WHAT IS EXPECTED: Retype, exactly and completely, the listing that comes next, skipping its images.

PROVIDED DATA:
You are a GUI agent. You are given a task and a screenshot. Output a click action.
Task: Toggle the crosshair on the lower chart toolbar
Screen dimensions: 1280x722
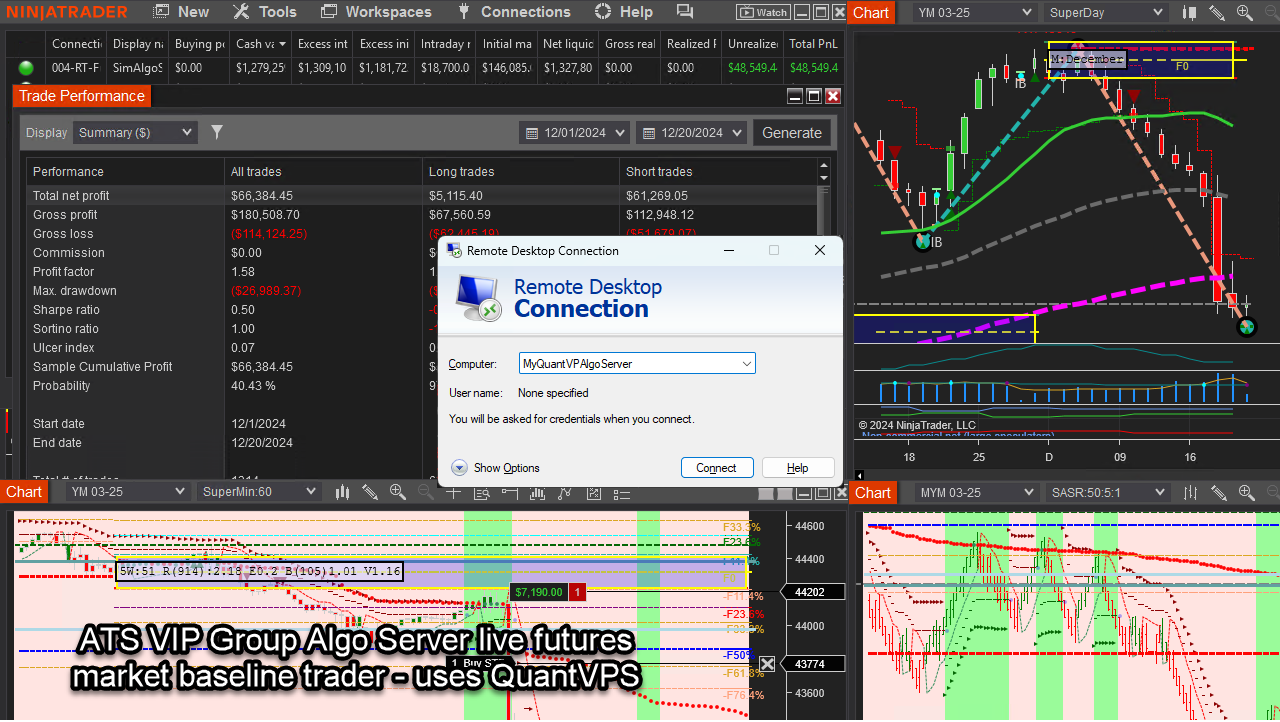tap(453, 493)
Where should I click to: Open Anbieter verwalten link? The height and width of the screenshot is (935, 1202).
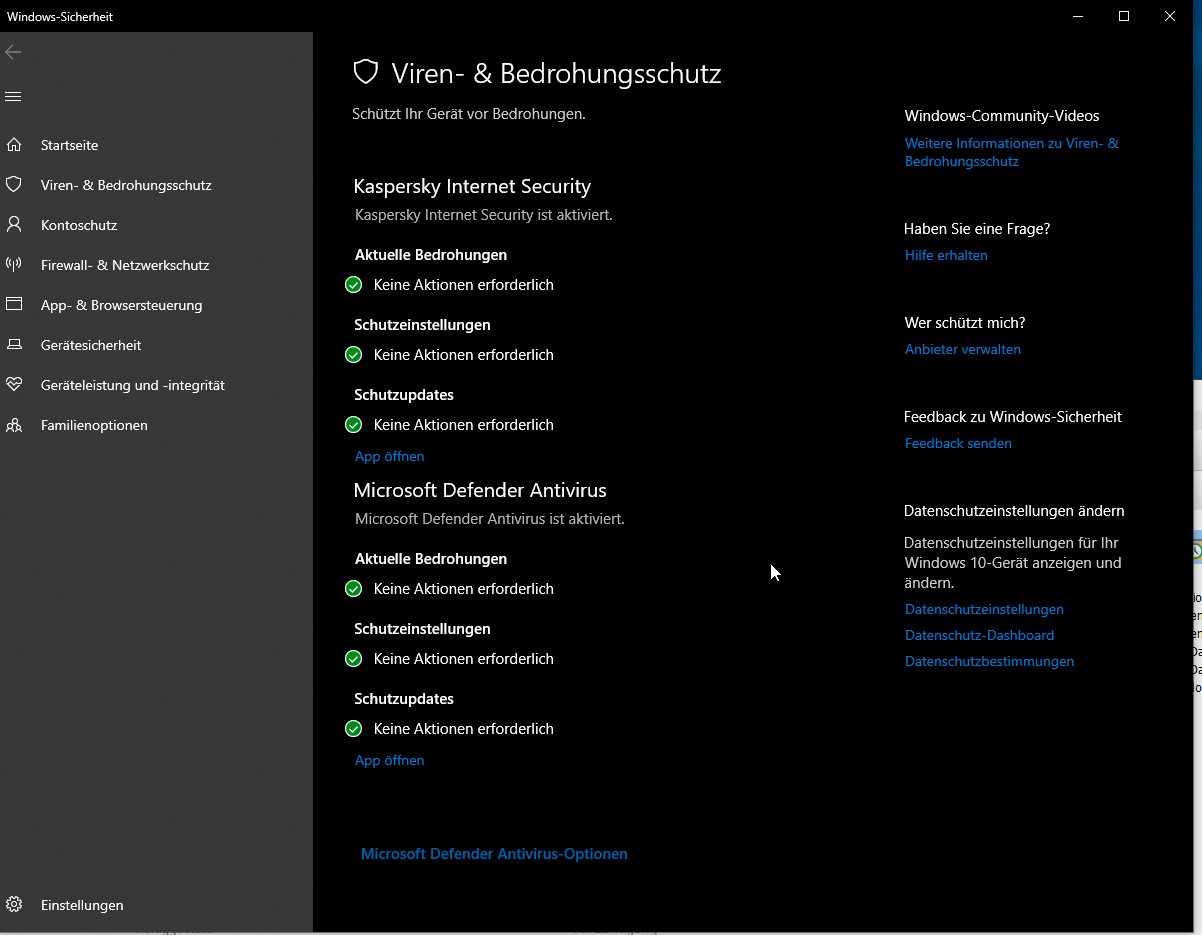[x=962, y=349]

FINISHED EXERCISE:
You are a GUI agent. You are given a task and a screenshot. Output a click action.
Task: Toggle the crosshair on the lower chart toolbar
Screen dimensions: 1280x722
tap(453, 493)
Where should I click to: Open Anbieter verwalten link? The height and width of the screenshot is (935, 1202).
[x=962, y=349]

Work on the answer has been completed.